The Premier League returned after the international break with some high-scoring matches. Here's some of the biggest talking points from the weekend ...
1. Mourinho still has much work to do
Jose Mourinho may be the manager Manchester United desperately needed after a turgid time under Louis van Gaal but the derby defeat showed it may not be a quick fix.
Despite spending £145 million strengthening the spine of his team they were rendered impotent by a spell-binding first-half City performance at Old Trafford. Had they not been handed a way back into the game at 0-2 (more of that later) the result could have been much worse.
Having just scraped past Hull with an added-time winner in their previous game it is safe to say United are a long way from their best form.
2. No three cheers for Bravo
Claudio Bravo was hailed as the solution but actually turned out to be the problem at Old Trafford. The new Manchester City goalkeeper's debut did not go entirely to plan as his flap at a free-kick allowed Zlatan Ibrahimovic to put United back in the game.
However, Pep Guardiola brought him in at the expense of Joe Hart to be a 'sweeper keeper' and be good with his feet - which he was for the most part as City dominated the game - so maybe the City boss can overlook minor issues like not being able to catch a ball.
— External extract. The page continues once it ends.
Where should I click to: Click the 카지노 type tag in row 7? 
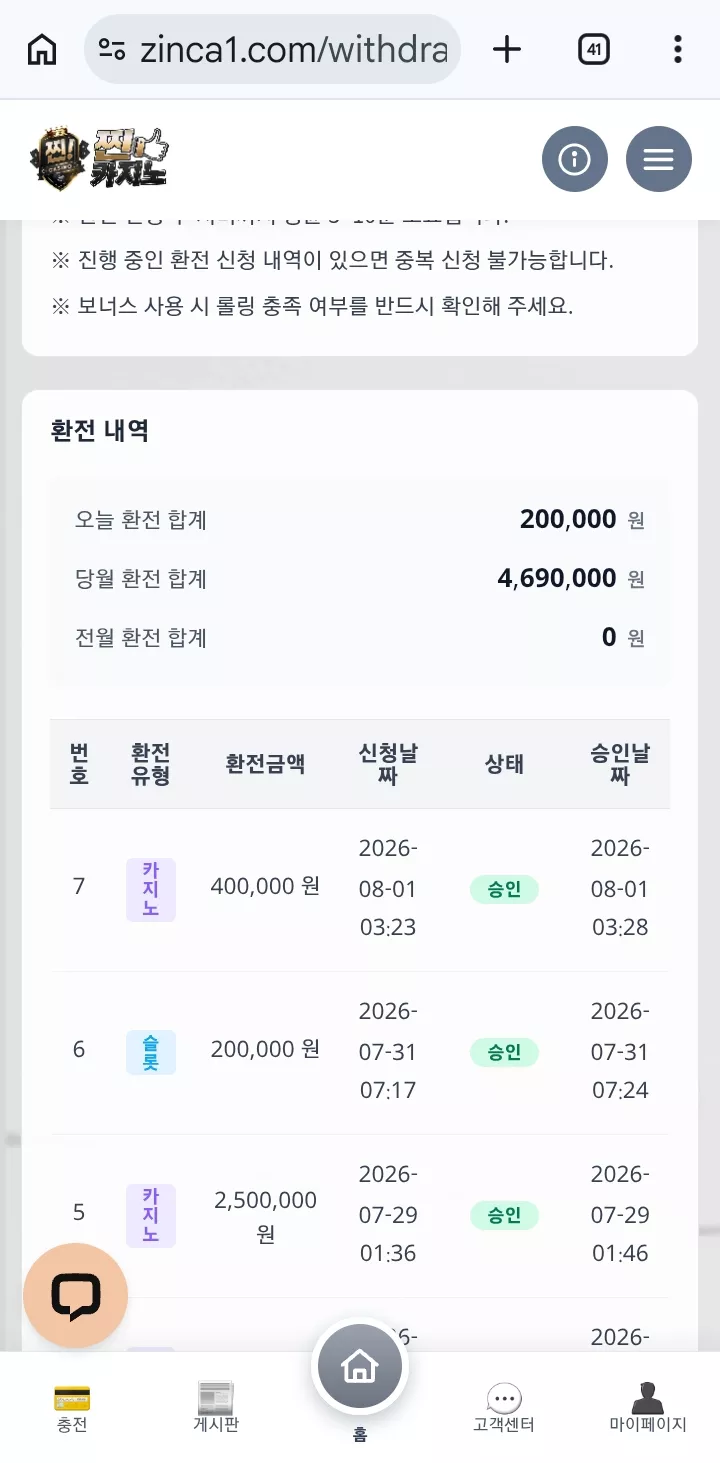[x=151, y=889]
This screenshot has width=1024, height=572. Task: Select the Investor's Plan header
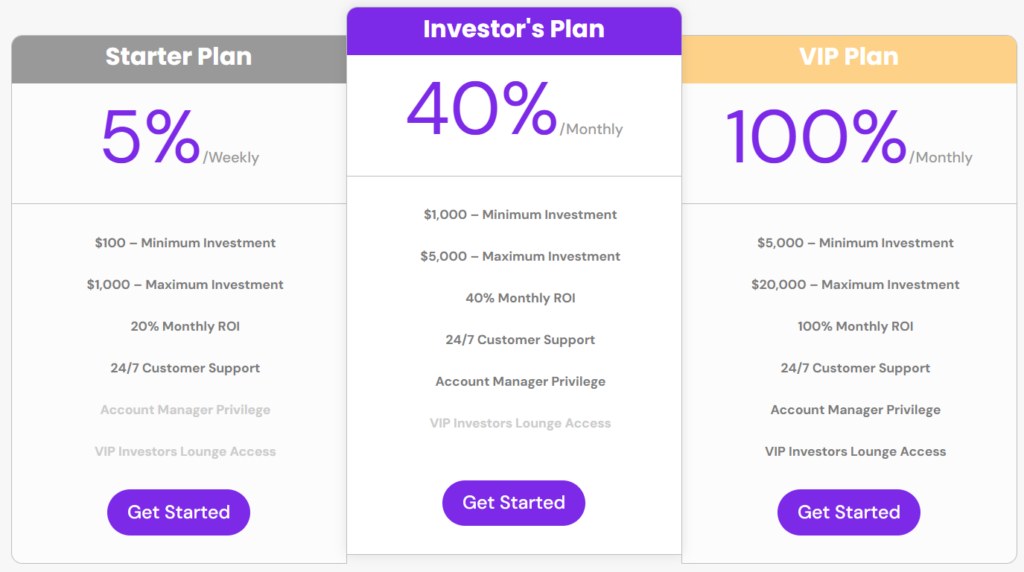coord(513,29)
3. Hell hath no fury like Premier League footballers scorned
The honeymoon period at the former Olympic Stadium is well and truly over as the party atmosphere generated by moving into a state-of-the-art ground and paying just a fraction of its cost got the better of West Ham.
Cruising at 2-0 against Watford the home side, with all their flicks and tricks, were accused by Troy Deeney of trying to "mug off" the visitors. It produced a devastating response with Watford running in four unanswered goals.
Coming so soon after a home defeat to Romanian's Astra Girgui resulted in a Europa League exit the Hammers' bubble has been burst.
4. Can Liverpool find some consistency?
Last season Jurgen Klopp's side showed they can be good and bad in equal measure and so far this season a similar pattern has developed. However, their win over Leicester showcased all their very best elements and, on the back of a win at Arsenal and a decent performance at Tottenham early indications are the team is on a better upward curve.
But Chelsea at Stamford Bridge on Friday will be the test of that.
5. Have Stoke gone soft?
Mark Hughes' reinvention of the Potters had them re-christened Stokealona because of the quality of their football but something has not clicked this season and they are bottom of the Premier League with one point, having lost their last three and conceded 10 goals already.
The desire to add more flair has seen an erosion of what got - and kept - Stoke in the top flight. If they cannot rediscover some of that steel it could be a long season as no-one will fear the bet365 Stadium, not even on the proverbial wet and windy Tuesday night.